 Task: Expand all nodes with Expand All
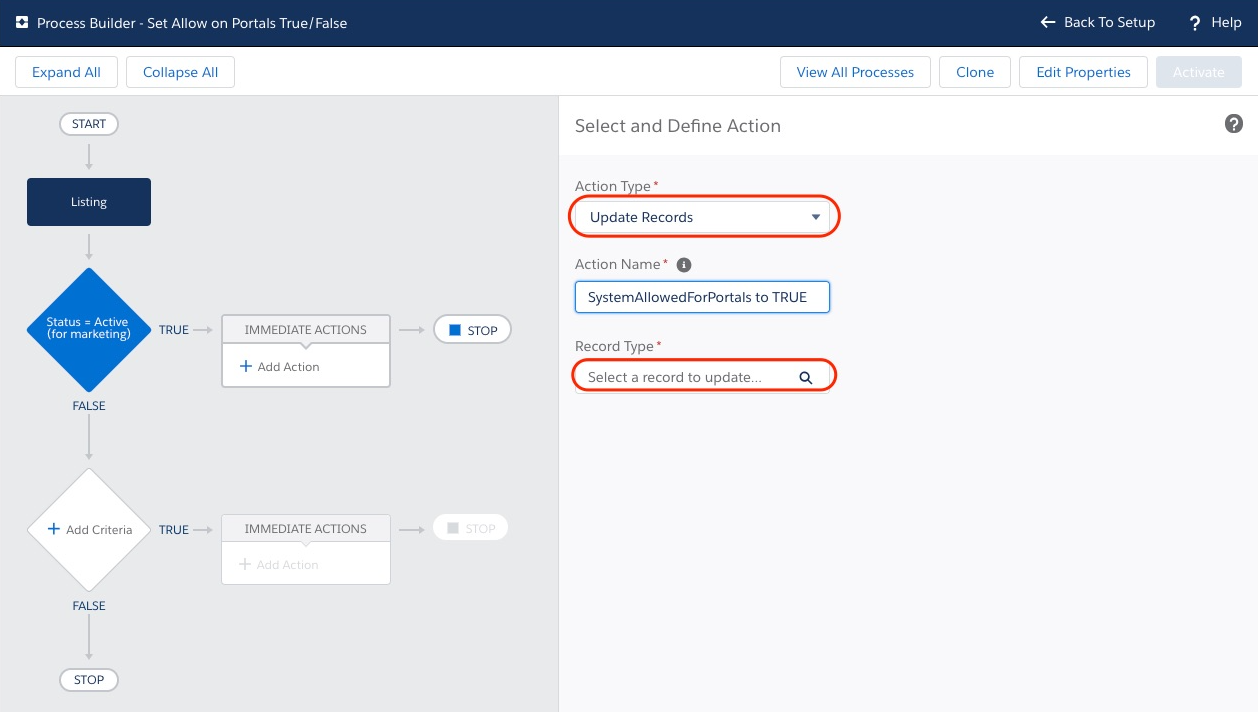[x=66, y=71]
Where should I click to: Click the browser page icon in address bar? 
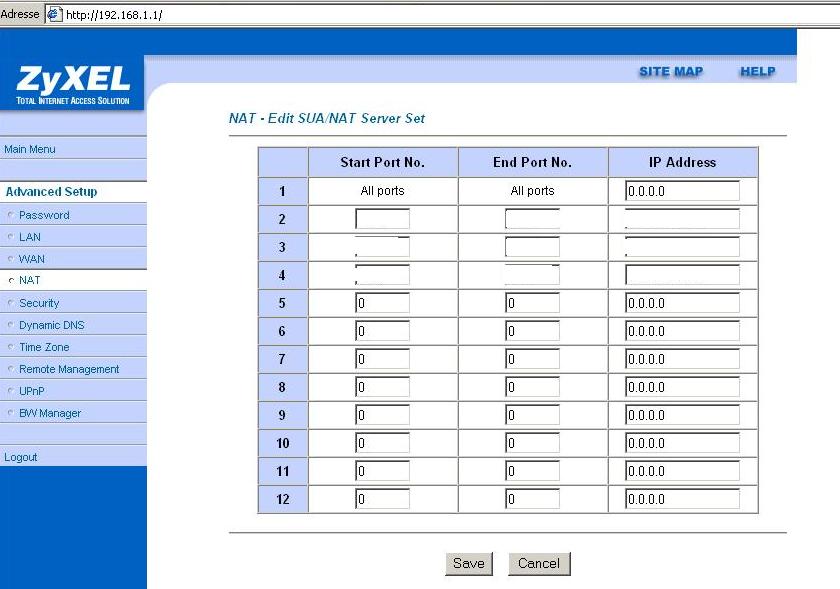55,15
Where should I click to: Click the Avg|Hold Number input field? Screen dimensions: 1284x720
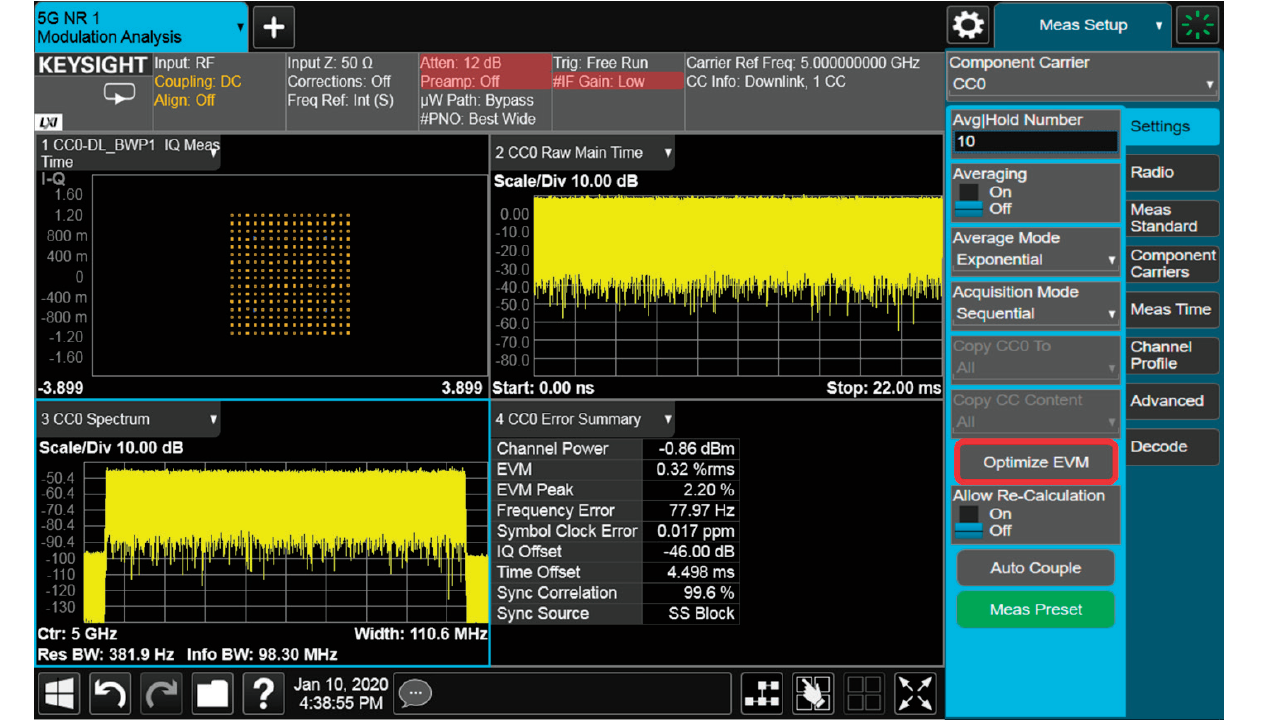coord(1035,142)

----------------------------------------

**DESCRIPTION OF THE TASK:**
Leave the pictures out, and copy exactly each line from the one containing "Where should I click to: Click the Avg|Hold" through the final line of the data.

**WRITTEN REPLY:**
Where should I click to: Click the Avg|Hold Number input field? Screen dimensions: 1284x720
coord(1035,142)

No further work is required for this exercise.